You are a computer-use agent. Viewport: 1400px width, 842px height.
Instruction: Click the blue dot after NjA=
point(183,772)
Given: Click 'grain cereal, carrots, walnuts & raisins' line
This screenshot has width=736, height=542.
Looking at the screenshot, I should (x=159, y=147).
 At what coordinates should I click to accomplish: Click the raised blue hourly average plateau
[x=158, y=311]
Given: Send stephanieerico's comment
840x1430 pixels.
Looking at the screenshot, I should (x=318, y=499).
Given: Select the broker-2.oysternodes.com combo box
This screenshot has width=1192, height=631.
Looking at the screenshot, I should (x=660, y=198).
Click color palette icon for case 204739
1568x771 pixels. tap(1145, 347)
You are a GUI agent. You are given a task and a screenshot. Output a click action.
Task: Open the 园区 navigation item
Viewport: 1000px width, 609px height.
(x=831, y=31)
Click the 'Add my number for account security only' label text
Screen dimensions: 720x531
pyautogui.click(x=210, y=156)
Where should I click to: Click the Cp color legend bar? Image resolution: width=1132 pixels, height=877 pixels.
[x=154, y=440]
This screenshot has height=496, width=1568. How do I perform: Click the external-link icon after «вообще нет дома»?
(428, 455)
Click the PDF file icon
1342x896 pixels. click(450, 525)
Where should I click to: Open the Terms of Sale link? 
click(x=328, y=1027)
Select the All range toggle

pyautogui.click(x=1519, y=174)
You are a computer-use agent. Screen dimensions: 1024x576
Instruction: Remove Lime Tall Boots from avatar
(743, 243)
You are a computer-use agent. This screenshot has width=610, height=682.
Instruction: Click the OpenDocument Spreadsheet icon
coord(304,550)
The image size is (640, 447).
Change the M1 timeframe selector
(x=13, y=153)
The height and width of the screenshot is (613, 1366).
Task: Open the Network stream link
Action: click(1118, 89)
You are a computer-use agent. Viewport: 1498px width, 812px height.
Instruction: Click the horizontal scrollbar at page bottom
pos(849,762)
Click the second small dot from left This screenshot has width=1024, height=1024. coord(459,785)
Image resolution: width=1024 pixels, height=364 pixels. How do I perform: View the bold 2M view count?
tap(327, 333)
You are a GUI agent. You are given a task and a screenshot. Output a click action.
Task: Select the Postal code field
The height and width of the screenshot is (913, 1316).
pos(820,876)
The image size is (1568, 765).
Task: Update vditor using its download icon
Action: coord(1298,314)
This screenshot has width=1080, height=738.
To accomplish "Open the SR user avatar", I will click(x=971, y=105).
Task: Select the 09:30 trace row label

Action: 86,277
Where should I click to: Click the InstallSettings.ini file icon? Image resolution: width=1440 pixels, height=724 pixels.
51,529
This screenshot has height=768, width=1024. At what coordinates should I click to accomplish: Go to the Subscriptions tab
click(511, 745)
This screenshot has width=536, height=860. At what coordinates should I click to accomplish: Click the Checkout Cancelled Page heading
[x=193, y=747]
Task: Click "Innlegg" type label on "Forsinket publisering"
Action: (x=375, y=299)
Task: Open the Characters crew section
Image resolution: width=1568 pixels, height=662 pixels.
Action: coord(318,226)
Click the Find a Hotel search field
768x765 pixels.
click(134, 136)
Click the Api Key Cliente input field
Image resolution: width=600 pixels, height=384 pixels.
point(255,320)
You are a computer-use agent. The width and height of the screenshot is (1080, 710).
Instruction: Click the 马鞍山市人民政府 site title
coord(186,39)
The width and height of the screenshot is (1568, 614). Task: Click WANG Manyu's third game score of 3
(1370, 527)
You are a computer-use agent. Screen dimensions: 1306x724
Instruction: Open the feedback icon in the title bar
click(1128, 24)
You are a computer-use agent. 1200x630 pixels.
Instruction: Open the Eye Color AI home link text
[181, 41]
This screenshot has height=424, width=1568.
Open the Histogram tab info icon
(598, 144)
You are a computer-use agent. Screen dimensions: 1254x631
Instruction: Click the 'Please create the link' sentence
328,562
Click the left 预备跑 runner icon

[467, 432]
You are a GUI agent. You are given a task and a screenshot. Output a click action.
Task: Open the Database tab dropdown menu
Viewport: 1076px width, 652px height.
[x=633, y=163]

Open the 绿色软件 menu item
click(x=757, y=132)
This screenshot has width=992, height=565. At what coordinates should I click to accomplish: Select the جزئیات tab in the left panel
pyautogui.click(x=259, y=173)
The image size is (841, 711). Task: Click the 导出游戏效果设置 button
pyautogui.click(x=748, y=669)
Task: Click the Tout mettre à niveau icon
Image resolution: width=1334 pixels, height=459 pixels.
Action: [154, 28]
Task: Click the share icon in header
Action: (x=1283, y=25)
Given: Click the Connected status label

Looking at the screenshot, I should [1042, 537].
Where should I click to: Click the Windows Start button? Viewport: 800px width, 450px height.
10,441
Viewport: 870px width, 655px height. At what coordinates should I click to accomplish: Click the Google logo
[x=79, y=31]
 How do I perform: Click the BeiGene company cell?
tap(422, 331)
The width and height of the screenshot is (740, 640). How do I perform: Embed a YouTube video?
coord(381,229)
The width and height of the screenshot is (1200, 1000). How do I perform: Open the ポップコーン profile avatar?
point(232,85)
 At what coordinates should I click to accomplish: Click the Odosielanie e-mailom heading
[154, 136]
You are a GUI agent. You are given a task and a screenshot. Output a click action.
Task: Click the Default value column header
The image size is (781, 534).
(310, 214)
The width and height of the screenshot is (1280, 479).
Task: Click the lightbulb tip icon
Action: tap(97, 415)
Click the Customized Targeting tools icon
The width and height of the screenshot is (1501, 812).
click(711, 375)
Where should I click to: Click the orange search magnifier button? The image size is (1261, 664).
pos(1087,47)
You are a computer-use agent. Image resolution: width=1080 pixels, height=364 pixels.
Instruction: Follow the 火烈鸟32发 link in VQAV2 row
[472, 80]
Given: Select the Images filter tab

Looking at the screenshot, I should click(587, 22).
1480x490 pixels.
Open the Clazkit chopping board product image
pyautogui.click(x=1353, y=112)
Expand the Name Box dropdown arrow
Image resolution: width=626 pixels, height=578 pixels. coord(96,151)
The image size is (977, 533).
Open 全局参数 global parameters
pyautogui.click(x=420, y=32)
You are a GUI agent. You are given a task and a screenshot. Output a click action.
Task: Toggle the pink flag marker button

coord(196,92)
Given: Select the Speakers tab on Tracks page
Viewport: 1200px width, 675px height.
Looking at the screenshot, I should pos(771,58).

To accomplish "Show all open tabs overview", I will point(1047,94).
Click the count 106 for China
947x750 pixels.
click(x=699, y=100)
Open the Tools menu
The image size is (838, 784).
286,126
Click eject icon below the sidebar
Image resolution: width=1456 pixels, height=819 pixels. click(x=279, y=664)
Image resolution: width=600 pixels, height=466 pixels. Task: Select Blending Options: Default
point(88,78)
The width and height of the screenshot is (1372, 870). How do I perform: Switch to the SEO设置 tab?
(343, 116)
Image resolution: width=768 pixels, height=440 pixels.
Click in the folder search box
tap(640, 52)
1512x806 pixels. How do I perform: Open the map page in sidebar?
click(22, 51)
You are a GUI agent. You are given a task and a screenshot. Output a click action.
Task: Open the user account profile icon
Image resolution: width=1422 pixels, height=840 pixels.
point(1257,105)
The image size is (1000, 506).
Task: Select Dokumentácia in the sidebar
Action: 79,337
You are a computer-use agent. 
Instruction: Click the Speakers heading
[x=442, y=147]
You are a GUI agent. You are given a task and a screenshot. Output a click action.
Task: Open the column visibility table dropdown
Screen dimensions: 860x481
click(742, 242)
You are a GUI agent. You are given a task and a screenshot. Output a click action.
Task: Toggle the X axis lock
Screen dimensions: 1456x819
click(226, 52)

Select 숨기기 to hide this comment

· · · · ·

- **Task instructions**: Copy the items above exactly as they appear, line for line, from the first item to the last.

- **Result of this exercise**:
You are a computer-use agent. Viewport: 1400px width, 842px height.
Instruction: Click the blue dot after NjA=
point(183,772)
Given: Click 'grain cereal, carrots, walnuts & raisins' line
This screenshot has width=736, height=542.
Looking at the screenshot, I should (x=159, y=147).
 At what coordinates should I click to accomplish: Click the raised blue hourly average plateau
[x=158, y=311]
Given: Send stephanieerico's comment
840x1430 pixels.
Looking at the screenshot, I should (x=318, y=499).
Given: Select the broker-2.oysternodes.com combo box
This screenshot has width=1192, height=631.
Looking at the screenshot, I should (x=660, y=198).
Click color palette icon for case 204739
1568x771 pixels. tap(1145, 347)
You are a GUI agent. You are given a task and a screenshot. Output a click action.
Task: Open the 园区 navigation item
Viewport: 1000px width, 609px height.
(x=831, y=31)
Click the 'Add my number for account security only' label text
Screen dimensions: 720x531
pyautogui.click(x=210, y=156)
Where should I click to: Click the Cp color legend bar? Image resolution: width=1132 pixels, height=877 pixels.
[x=154, y=440]
This screenshot has height=496, width=1568. How do I perform: Click the external-link icon after «вообще нет дома»?
(428, 455)
Click the PDF file icon
1342x896 pixels. click(450, 525)
Where should I click to: Open the Terms of Sale link? 
click(x=328, y=1027)
Select the All range toggle

pyautogui.click(x=1519, y=174)
You are a computer-use agent. Screen dimensions: 1024x576
Instruction: Remove Lime Tall Boots from avatar
(743, 243)
You are a computer-use agent. This screenshot has width=610, height=682.
Instruction: Click the OpenDocument Spreadsheet icon
coord(304,550)
The image size is (640, 447).
Change the M1 timeframe selector
(x=13, y=153)
The height and width of the screenshot is (613, 1366).
Task: Open the Network stream link
Action: click(1118, 89)
You are a computer-use agent. Viewport: 1498px width, 812px height.
Instruction: Click the horizontal scrollbar at page bottom
pos(849,762)
Click the second small dot from left This screenshot has width=1024, height=1024. coord(459,785)
Image resolution: width=1024 pixels, height=364 pixels. How do I perform: View the bold 2M view count?
tap(327, 333)
You are a GUI agent. You are given a task and a screenshot. Output a click action.
Task: Select the Postal code field
The height and width of the screenshot is (913, 1316).
pos(820,876)
The image size is (1568, 765).
Task: Update vditor using its download icon
Action: coord(1298,314)
This screenshot has width=1080, height=738.
To accomplish "Open the SR user avatar", I will click(x=971, y=105).
Task: Select the 09:30 trace row label

Action: 86,277
Where should I click to: Click the InstallSettings.ini file icon? Image resolution: width=1440 pixels, height=724 pixels.
51,529
This screenshot has height=768, width=1024. At what coordinates should I click to accomplish: Go to the Subscriptions tab
click(511, 745)
This screenshot has width=536, height=860. At what coordinates should I click to accomplish: Click the Checkout Cancelled Page heading
[x=193, y=747]
Task: Click "Innlegg" type label on "Forsinket publisering"
Action: (x=375, y=299)
Task: Open the Characters crew section
Image resolution: width=1568 pixels, height=662 pixels.
Action: coord(318,226)
Click the Find a Hotel search field
768x765 pixels.
click(134, 136)
Click the Api Key Cliente input field
Image resolution: width=600 pixels, height=384 pixels.
point(255,320)
You are a computer-use agent. The width and height of the screenshot is (1080, 710).
Instruction: Click the 马鞍山市人民政府 site title
coord(186,39)
The width and height of the screenshot is (1568, 614). Task: Click WANG Manyu's third game score of 3
(1370, 527)
You are a computer-use agent. Screen dimensions: 1306x724
Instruction: Open the feedback icon in the title bar
click(1128, 24)
You are a computer-use agent. 1200x630 pixels.
Instruction: Open the Eye Color AI home link text
[181, 41]
This screenshot has height=424, width=1568.
Open the Histogram tab info icon
(598, 144)
You are a computer-use agent. Screen dimensions: 1254x631
Instruction: Click the 'Please create the link' sentence
328,562
Click the left 预备跑 runner icon

[467, 432]
You are a GUI agent. You are given a task and a screenshot. Output a click action.
Task: Open the Database tab dropdown menu
Viewport: 1076px width, 652px height.
[x=633, y=163]

Open the 绿色软件 menu item
click(x=757, y=132)
This screenshot has width=992, height=565. At what coordinates should I click to accomplish: Select the جزئیات tab in the left panel
pyautogui.click(x=259, y=173)
The image size is (841, 711). Task: Click the 导出游戏效果设置 button
pyautogui.click(x=748, y=669)
Task: Click the Tout mettre à niveau icon
Image resolution: width=1334 pixels, height=459 pixels.
Action: [154, 28]
Task: Click the share icon in header
Action: (x=1283, y=25)
Given: Click the Connected status label

Looking at the screenshot, I should [1042, 537].
Where should I click to: Click the Windows Start button? Viewport: 800px width, 450px height.
10,441
Viewport: 870px width, 655px height. At what coordinates should I click to accomplish: Click the Google logo
[x=79, y=31]
 How do I perform: Click the BeiGene company cell?
tap(422, 331)
The width and height of the screenshot is (740, 640). How do I perform: Embed a YouTube video?
coord(381,229)
The width and height of the screenshot is (1200, 1000). How do I perform: Open the ポップコーン profile avatar?
point(232,85)
 At what coordinates should I click to accomplish: Click the Odosielanie e-mailom heading
[154, 136]
You are a GUI agent. You are given a task and a screenshot. Output a click action.
Task: Click the Default value column header
The image size is (781, 534).
(310, 214)
The width and height of the screenshot is (1280, 479).
Task: Click the lightbulb tip icon
Action: tap(97, 415)
Click the Customized Targeting tools icon
The width and height of the screenshot is (1501, 812).
click(711, 375)
Where should I click to: Click the orange search magnifier button? The image size is (1261, 664).
pos(1087,47)
You are a computer-use agent. Image resolution: width=1080 pixels, height=364 pixels.
Instruction: Follow the 火烈鸟32发 link in VQAV2 row
[472, 80]
Given: Select the Images filter tab

Looking at the screenshot, I should click(587, 22).
1480x490 pixels.
Open the Clazkit chopping board product image
pyautogui.click(x=1353, y=112)
Expand the Name Box dropdown arrow
Image resolution: width=626 pixels, height=578 pixels. coord(96,151)
The image size is (977, 533).
Open 全局参数 global parameters
pyautogui.click(x=420, y=32)
You are a GUI agent. You are given a task and a screenshot. Output a click action.
Task: Toggle the pink flag marker button

coord(196,92)
Given: Select the Speakers tab on Tracks page
Viewport: 1200px width, 675px height.
Looking at the screenshot, I should pos(771,58).

To accomplish "Show all open tabs overview", I will point(1047,94).
Click the count 106 for China
947x750 pixels.
click(x=699, y=100)
Open the Tools menu
The image size is (838, 784).
286,126
Click eject icon below the sidebar
Image resolution: width=1456 pixels, height=819 pixels. click(x=279, y=664)
Image resolution: width=600 pixels, height=466 pixels. Task: Select Blending Options: Default
point(88,78)
The width and height of the screenshot is (1372, 870). How do I perform: Switch to the SEO设置 tab?
(343, 116)
Image resolution: width=768 pixels, height=440 pixels.
Click in the folder search box
tap(640, 52)
1512x806 pixels. How do I perform: Open the map page in sidebar?
click(22, 51)
You are a GUI agent. You are given a task and a screenshot. Output a click action.
Task: Open the user account profile icon
Image resolution: width=1422 pixels, height=840 pixels.
point(1257,105)
The image size is (1000, 506).
Task: Select Dokumentácia in the sidebar
Action: 79,337
You are a computer-use agent. 
Instruction: Click the Speakers heading
[x=442, y=147]
You are a GUI agent. You are given a task and a screenshot. Output a click action.
Task: Open the column visibility table dropdown
Screen dimensions: 860x481
click(742, 242)
You are a GUI agent. You are given a task and a screenshot. Output a click action.
Task: Toggle the X axis lock
Screen dimensions: 1456x819
click(226, 52)

Select 숨기기 to hide this comment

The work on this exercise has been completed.